I spend another good three hours looking for him, but it's like he's vanished off the face of the planet without so much as a warning. No one's seen him, and no one knows where he might have gone. The hour of looking after that is spent to the tune of angry phone calls from Annie and the studio guy both asking me where the fuck I am/was. I tell Annie that I spent the night shitting my guts out, and the studio guy that I'll be right there and that I'm just having a tiny little crisis.
The second I'm let out for a break, I sit outside with a smoke and my phone, wondering if I should call or text Kyle. ‘Cause I'm not stupid, something's obviously not right, and I dunno if he was like that because of me coming home stoned off my face or if it's something else altogether. And I dunno if he'd want to talk to me over the phone.

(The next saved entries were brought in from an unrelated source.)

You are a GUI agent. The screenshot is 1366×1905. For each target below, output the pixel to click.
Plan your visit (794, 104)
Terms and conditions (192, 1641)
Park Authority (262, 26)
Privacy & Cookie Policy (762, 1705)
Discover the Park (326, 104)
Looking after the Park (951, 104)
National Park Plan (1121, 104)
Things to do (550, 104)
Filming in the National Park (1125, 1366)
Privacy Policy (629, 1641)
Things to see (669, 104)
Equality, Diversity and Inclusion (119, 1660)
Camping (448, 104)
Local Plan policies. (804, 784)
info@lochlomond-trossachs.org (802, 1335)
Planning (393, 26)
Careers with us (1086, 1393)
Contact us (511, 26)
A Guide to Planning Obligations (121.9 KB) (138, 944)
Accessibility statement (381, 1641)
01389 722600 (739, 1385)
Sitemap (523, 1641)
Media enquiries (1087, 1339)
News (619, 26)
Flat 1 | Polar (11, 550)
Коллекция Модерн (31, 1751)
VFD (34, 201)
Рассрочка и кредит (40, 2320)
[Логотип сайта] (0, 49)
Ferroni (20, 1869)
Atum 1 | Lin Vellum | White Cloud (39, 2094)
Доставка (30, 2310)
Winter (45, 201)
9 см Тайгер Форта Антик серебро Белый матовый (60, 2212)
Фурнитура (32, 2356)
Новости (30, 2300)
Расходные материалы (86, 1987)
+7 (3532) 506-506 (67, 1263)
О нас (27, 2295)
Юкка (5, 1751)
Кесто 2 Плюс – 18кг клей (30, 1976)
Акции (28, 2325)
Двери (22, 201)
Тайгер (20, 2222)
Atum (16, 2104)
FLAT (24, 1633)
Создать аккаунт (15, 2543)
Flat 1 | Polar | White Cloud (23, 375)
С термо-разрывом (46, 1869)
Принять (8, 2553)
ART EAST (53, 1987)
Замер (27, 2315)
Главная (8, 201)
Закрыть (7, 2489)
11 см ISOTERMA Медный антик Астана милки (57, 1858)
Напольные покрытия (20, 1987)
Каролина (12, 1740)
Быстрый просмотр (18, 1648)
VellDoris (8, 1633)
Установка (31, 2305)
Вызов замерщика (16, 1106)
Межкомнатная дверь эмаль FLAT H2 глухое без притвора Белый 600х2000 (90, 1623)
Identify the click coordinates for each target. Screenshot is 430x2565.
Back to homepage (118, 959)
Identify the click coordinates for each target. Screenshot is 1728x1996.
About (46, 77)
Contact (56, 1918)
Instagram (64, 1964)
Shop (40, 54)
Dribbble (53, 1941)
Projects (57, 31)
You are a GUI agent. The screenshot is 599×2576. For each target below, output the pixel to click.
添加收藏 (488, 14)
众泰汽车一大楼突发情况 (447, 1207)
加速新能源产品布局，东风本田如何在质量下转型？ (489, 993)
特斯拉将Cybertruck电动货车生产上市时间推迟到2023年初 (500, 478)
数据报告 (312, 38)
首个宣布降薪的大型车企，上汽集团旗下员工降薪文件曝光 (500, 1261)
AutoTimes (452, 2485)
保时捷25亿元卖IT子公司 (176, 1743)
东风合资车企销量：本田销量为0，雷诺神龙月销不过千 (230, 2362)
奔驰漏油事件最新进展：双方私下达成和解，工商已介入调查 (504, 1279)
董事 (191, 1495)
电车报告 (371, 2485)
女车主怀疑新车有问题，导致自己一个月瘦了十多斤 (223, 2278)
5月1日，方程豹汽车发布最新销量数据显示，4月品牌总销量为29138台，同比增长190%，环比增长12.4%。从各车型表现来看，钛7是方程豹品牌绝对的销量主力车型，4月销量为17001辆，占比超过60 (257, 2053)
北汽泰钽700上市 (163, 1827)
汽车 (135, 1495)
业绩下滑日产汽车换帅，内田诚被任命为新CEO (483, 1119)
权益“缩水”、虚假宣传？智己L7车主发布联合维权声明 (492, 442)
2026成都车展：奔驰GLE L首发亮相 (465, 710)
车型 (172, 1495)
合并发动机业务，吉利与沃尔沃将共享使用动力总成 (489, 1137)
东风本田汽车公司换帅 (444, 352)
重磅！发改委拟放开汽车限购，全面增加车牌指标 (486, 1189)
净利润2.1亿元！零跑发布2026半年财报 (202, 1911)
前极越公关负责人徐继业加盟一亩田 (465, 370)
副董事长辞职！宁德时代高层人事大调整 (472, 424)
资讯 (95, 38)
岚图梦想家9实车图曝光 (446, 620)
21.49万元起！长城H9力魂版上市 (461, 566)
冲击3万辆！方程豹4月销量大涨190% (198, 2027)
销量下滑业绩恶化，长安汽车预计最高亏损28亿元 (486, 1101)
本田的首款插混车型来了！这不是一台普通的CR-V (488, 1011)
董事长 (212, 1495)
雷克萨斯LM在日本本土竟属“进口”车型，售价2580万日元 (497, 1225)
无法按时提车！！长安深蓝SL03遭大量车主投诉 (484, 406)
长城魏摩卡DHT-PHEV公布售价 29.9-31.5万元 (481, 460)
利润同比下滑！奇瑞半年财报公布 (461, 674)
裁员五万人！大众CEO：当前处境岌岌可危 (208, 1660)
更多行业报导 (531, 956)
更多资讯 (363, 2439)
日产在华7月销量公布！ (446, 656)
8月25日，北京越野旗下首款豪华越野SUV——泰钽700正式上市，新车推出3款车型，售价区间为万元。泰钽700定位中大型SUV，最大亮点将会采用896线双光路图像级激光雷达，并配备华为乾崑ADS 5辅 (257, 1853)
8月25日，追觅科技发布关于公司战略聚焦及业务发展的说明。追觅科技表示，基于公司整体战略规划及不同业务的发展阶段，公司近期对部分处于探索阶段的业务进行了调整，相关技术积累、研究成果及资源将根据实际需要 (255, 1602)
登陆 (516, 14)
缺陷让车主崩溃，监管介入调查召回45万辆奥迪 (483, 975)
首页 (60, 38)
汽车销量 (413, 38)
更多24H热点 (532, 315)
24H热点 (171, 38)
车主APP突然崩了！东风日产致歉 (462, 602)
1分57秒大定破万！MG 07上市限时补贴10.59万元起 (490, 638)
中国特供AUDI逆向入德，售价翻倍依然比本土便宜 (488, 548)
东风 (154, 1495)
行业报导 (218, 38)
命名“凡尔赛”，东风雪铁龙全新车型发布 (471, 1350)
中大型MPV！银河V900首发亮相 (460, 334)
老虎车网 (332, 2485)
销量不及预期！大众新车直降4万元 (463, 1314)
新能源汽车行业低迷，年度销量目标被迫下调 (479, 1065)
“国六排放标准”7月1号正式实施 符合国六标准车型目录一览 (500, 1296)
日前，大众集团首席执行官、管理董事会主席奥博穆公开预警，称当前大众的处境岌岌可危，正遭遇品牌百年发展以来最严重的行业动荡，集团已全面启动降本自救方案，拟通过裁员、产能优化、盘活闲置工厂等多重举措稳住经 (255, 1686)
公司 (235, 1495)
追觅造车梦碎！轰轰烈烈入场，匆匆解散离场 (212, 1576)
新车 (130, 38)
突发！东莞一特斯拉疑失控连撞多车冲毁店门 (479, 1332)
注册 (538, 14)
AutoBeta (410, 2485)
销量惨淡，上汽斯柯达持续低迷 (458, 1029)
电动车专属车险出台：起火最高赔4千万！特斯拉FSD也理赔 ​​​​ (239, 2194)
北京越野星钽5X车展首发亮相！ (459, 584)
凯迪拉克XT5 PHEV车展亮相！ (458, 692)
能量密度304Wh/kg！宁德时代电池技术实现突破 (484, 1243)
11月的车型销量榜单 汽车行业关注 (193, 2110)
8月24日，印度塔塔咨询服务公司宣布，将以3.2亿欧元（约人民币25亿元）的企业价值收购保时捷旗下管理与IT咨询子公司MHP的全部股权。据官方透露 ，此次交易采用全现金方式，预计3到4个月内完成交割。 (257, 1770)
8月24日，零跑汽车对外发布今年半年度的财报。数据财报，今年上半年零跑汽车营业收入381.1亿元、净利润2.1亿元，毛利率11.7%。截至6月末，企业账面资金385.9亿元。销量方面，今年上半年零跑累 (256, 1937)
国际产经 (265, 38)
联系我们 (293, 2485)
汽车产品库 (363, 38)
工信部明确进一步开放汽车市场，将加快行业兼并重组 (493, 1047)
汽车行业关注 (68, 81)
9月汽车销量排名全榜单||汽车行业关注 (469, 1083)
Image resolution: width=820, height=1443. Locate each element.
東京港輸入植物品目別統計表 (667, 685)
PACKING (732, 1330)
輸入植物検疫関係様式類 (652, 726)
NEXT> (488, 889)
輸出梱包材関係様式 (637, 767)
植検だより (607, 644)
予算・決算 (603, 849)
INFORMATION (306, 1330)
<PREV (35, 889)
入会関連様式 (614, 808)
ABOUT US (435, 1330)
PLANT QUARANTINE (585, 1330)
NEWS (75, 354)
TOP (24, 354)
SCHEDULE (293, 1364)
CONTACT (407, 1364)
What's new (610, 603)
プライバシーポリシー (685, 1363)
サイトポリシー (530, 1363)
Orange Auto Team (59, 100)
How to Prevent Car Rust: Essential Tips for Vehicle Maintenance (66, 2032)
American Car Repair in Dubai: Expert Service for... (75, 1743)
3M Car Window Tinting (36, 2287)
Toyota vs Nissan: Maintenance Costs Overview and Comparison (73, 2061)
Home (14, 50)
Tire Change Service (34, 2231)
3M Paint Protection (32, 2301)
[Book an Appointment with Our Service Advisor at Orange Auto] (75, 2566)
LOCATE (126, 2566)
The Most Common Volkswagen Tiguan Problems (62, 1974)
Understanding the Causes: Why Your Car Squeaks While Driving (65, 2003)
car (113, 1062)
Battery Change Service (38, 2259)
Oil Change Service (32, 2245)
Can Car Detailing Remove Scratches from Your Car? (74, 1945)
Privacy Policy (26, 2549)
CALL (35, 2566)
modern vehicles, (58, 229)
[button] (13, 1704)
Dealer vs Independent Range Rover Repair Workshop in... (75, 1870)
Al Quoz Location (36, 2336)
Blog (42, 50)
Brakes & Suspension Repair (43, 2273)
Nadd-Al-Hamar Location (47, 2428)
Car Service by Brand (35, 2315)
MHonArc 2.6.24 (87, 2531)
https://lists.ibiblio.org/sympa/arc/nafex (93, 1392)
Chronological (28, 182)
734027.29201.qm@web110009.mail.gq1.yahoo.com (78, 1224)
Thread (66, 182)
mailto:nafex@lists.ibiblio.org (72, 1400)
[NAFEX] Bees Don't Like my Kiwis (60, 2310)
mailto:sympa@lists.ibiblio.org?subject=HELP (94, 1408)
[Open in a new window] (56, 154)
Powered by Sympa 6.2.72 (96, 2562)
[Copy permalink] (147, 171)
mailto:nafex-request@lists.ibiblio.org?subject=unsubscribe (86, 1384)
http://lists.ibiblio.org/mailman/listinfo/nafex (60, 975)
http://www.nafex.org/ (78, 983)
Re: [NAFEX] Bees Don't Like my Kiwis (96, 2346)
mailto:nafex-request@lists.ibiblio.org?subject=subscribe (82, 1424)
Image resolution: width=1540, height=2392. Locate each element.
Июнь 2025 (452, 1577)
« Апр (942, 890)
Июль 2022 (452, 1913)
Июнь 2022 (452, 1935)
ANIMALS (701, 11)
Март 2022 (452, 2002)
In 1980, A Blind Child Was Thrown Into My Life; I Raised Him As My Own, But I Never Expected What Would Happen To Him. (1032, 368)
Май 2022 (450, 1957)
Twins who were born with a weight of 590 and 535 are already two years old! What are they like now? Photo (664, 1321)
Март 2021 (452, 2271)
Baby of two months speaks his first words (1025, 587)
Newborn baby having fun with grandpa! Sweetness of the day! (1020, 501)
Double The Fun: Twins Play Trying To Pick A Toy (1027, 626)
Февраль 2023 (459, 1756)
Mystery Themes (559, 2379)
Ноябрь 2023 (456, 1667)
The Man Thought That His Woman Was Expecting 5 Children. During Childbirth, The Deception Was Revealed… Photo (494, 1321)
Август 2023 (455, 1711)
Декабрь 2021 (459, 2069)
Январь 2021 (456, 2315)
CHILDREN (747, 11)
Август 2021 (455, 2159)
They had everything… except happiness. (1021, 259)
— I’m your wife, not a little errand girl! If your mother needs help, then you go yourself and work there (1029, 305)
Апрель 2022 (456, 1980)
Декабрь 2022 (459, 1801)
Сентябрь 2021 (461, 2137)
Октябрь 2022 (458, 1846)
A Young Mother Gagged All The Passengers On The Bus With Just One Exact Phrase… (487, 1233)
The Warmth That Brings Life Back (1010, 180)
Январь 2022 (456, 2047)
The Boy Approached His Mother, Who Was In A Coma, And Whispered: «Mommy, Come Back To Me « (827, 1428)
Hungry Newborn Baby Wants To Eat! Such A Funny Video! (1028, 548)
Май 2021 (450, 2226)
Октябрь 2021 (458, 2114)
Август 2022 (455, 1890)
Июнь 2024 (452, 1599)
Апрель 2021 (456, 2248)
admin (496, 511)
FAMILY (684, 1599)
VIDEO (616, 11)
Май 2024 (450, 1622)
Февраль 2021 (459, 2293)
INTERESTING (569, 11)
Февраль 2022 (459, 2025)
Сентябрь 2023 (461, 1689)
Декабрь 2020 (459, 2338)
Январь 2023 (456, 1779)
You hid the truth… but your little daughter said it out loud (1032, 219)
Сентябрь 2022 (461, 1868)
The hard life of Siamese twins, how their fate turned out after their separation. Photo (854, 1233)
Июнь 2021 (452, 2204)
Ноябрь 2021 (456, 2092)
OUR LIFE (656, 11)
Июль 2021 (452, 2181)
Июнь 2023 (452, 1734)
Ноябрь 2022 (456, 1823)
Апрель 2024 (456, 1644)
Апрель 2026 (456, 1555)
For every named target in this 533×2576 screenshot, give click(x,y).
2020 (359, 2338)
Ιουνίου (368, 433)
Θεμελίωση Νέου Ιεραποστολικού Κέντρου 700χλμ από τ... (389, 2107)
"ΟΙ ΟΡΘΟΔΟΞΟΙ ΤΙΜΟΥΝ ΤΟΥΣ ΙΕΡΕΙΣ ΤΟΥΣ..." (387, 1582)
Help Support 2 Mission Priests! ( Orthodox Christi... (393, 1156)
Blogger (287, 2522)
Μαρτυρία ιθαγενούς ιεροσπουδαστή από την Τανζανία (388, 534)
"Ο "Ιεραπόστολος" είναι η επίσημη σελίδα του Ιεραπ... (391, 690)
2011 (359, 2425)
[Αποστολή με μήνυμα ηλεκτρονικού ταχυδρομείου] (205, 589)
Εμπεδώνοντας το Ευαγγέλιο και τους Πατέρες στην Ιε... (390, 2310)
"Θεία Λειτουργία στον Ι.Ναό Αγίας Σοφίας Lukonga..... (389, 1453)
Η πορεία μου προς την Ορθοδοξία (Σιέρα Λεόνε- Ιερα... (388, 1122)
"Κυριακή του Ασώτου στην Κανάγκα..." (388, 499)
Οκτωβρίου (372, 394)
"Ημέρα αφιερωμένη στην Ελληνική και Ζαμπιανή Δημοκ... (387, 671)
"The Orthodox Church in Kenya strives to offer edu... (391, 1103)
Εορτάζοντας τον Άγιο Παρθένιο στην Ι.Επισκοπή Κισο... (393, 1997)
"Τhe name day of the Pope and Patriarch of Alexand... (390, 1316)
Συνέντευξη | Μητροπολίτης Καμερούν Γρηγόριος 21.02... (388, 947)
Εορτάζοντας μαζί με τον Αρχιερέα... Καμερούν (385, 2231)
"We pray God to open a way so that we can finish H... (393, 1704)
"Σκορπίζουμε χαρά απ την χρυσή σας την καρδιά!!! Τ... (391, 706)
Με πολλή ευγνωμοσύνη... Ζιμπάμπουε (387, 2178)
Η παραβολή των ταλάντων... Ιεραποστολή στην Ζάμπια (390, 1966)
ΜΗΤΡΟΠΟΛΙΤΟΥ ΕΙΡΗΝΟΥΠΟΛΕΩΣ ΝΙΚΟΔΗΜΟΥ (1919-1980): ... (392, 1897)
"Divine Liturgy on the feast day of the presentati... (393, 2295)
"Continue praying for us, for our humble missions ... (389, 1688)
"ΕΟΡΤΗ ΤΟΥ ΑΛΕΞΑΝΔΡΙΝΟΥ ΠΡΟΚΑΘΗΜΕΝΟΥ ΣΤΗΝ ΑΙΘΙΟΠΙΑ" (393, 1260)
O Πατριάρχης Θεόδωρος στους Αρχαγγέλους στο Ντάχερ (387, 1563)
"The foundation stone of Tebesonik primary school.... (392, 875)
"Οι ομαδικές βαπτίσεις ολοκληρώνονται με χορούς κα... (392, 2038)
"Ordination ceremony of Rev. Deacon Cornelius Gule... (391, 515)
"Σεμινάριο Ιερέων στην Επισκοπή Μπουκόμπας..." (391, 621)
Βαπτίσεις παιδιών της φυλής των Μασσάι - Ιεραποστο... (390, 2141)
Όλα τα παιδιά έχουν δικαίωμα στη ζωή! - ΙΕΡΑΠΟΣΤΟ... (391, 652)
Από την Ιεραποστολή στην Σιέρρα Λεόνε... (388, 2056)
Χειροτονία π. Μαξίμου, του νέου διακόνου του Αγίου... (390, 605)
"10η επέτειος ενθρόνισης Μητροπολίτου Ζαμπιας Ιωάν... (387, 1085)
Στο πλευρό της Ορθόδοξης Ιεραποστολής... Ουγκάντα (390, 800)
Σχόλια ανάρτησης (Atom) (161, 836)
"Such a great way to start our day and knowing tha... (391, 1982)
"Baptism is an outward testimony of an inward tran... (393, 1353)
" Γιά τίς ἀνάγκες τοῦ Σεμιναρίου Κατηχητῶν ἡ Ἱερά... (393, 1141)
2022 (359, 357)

So I text him. "Hey gorgeous. Where you been all day?"
"Planning on coming home tonight?"
It takes him a while to reply, and I can feel myself getting more and more anxious every time I look down at my phone and see that another minute's passed. "Not sure yet" he replies eventually.
"Why? What's happened?"
"Nothing. I just need some time to think" Because that sounds promising.
"Did I do something wrong? Other than getting stoned. I'm sorry." I know I promised I wouldn't, but it just keeps getting the better of me. I'm sorry I'm such a fuck up, Kyle.
"You haven't done anything"
"Oh. I hope you do come back. I missed you this morning :("
"It's okay. Love you."
"Love you too"
Why do I get the feeling he's not coming home tonight?